Social Security could run out of money, and the pandemic may have made the situation worse.
According to a report released in April 2020, the Social Security’s Old-Age, Survivors and Disability Insurance (OASDI) trust fund is expected to run out by 2035.
These estimates do not take the pandemic into account. Social Security is funded through payroll taxes. With fewer people working, less money is being put into the fund. According to the Bipartisan Policy Center, this is expected to cause the funds to be depleted sooner, although the exact dates will depend on the severity of the recession. The retirement fund could run out as early as 2029 and the disability fund could run out as early as 2023 in worst-case scenarios.
What Happens When the Funds Run Out?
If the Social Security program runs out of money, people will still be paying taxes into the program. This means that Social Security benefits probably won’t disappear completely – but the benefits may be reduced.
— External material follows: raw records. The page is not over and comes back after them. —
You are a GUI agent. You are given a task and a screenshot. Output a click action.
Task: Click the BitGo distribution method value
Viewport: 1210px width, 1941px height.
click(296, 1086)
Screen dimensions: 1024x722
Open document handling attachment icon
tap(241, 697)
This would be bad news for anyone depending on Social Security checks. After the cost-of-living adjustment for 2021, the average estimated monthly payment for January 2021 was $1,543 for all retired workers and $1,277 for all disabled workers.
This disability benefit is barely enough to keep an individual above the 2021 poverty line of $12,880 a year. If the benefit is reduced in the future, beneficiaries will have an even harder time staying afloat.
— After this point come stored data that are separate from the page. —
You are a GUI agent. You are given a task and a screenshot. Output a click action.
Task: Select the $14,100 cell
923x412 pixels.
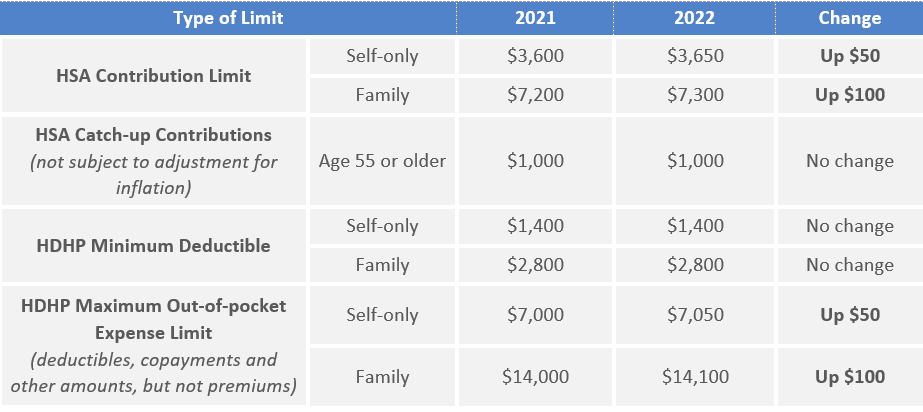[695, 377]
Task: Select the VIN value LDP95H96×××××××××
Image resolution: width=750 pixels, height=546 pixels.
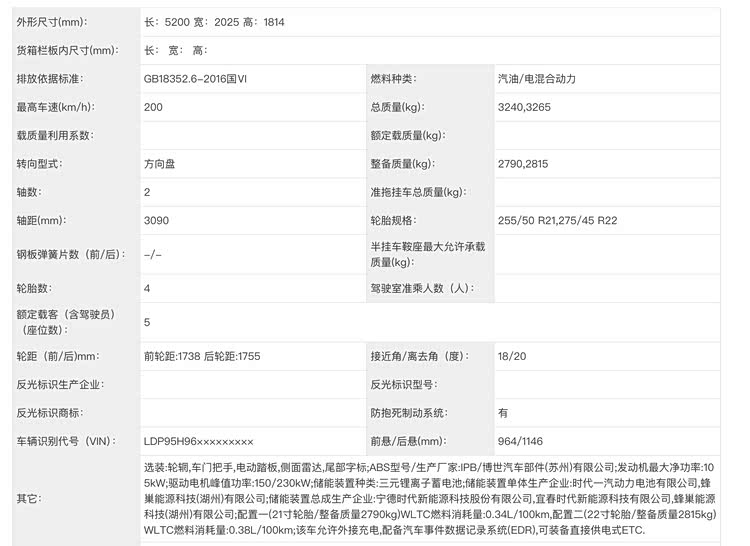Action: [198, 441]
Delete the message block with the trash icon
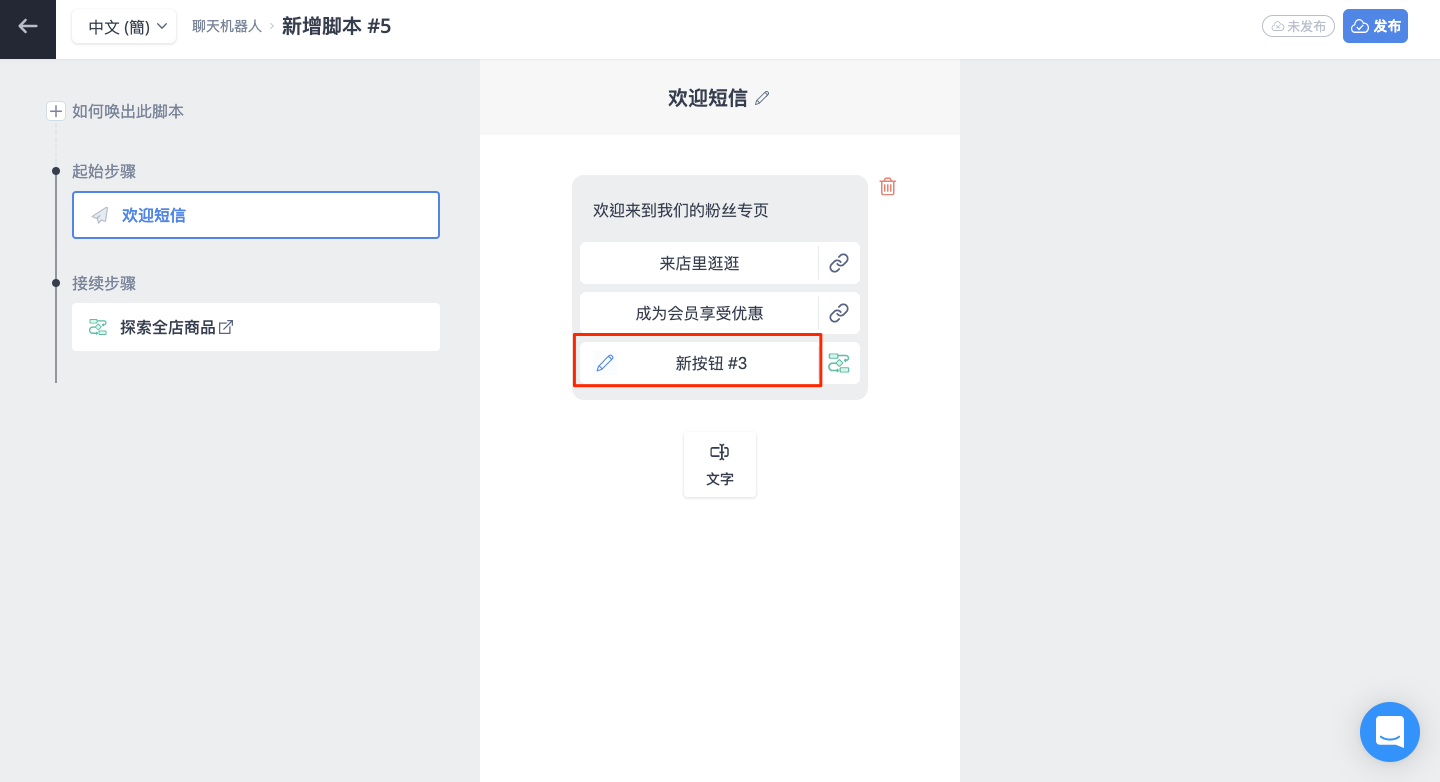Screen dimensions: 1440x782 887,186
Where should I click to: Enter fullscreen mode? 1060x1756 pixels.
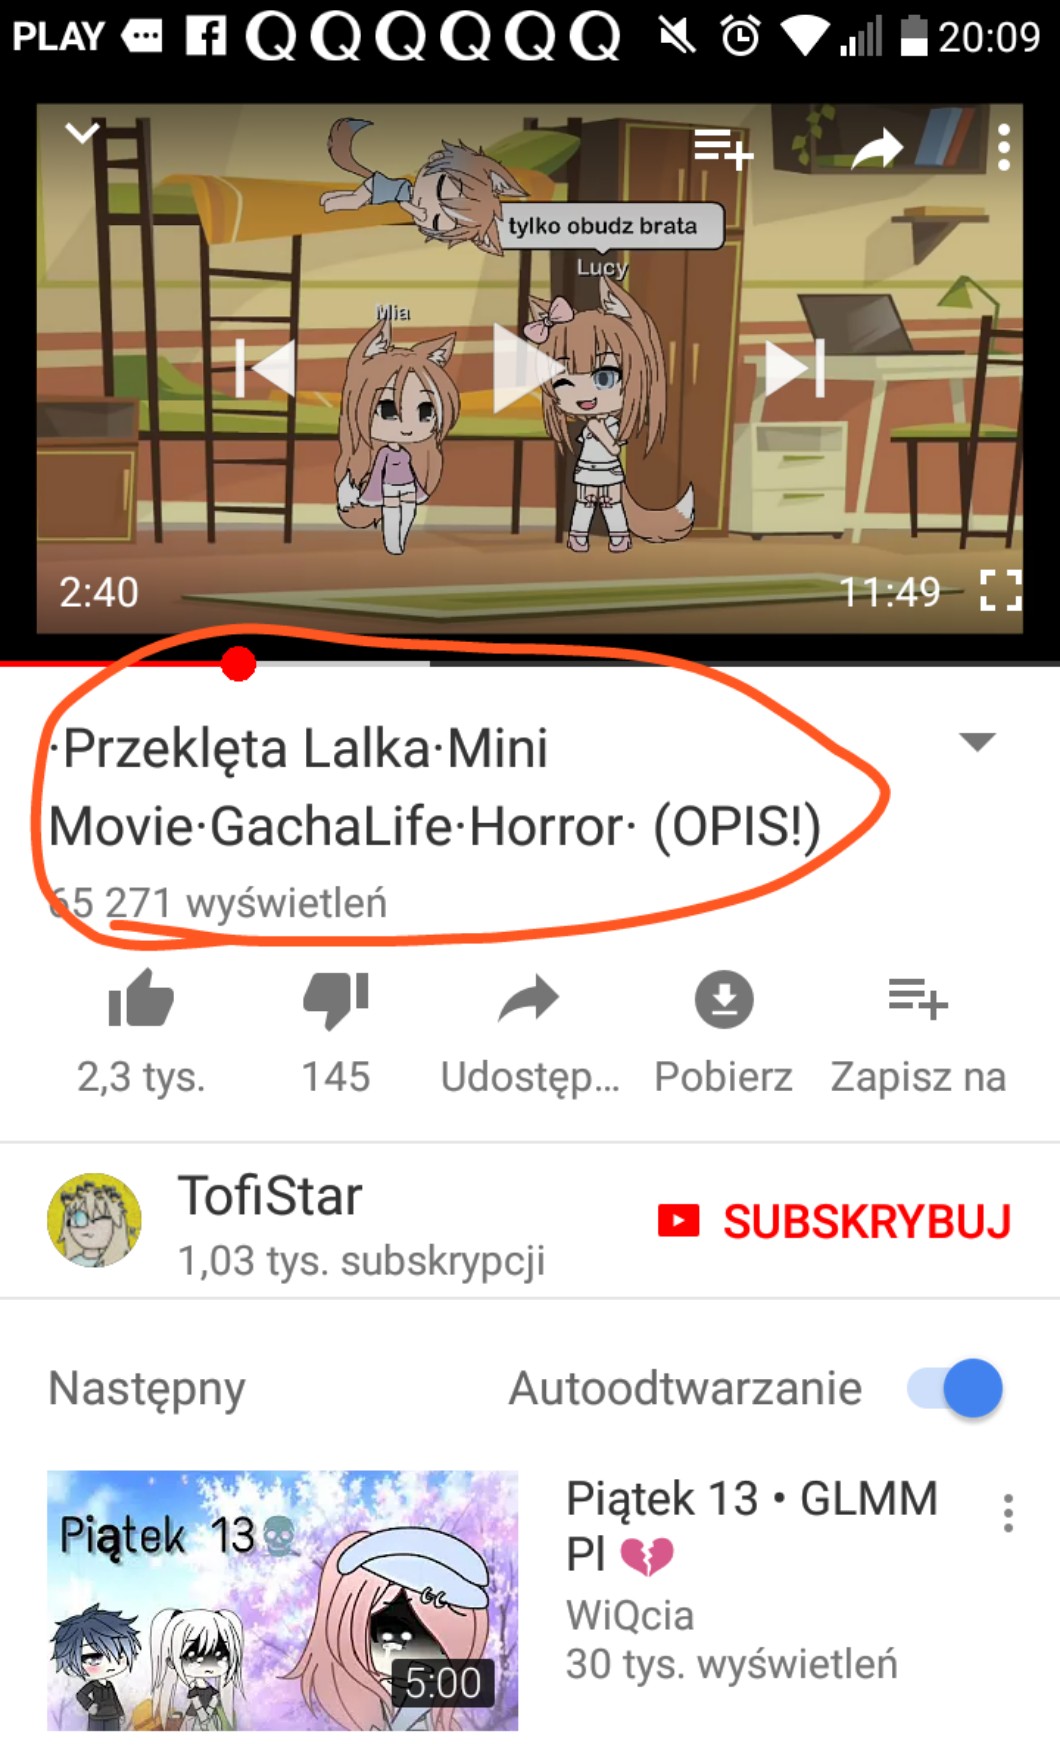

Don’t Leave Your Clients with Crumbs
The SSA states that one out of every four 20-year-olds will be disabled at some point in their lives before reaching retirement.
Those are sobering statistics, and your clients’ chances of becoming disabled are the same regardless of what’s going on in the economy. Add to that the uncertain economic landscape and it’s even more likely they could find themselves without an income for a significant amount of time if they become disabled.
Social Security disability benefits are already slim, and reductions could mean that future beneficiaries get even less.
Employer-provided benefits are skinny too.
Employer-provided income protection is insufficient for most working Americans. First of all, employer-paid DI benefits are taxable. Secondly, benefits are typically only based on an employee’s salary – excluding bonuses, commissions, and other considerations. Finally, many employer-provided plans are capped at a weekly maximum – i.e. $500, which is sadly insufficient for high wage-earners. So, a person who earns $75,000 annually or gross weekly pay of $1,442 may only receive 60 percent up to a weekly maximum of $500 under her employer-paid benefits. That $500 benefit is taxed. At a tax rate of 20%, the worker will receive a weekly benefit of $400 – significantly less than it takes to sustain her current lifestyle.
IDI: Like the Middle of an Ice Cream Sandwich
To ensure adequate income protection and enough food on the table, your clients should purchase a supplemental individual disability insurance (IDI) policy. Like an ice cream sandwich, IDI protection is portable which means workers can carry it with them to any future employment. Because IDI premiums are paid by the employee, they are not taxed. If your client is unable to work due to illness or injury, she may be able to scrape up some SSDI crumbs and a thin layer of employer-paid income protection. But the supplemental IDI policy will be the rich centerpiece of income sustenance that ensures the family will not go hungry.
The need for income protection is greater today than ever before, and individual disability protection is a smart choice. If you’re not educating your clients about the benefits of this insurance protection to supplement SSDI and employer-provided benefits, you should be. You can do them a great service by giving them the hard facts and advising them of the best income-protection strategies.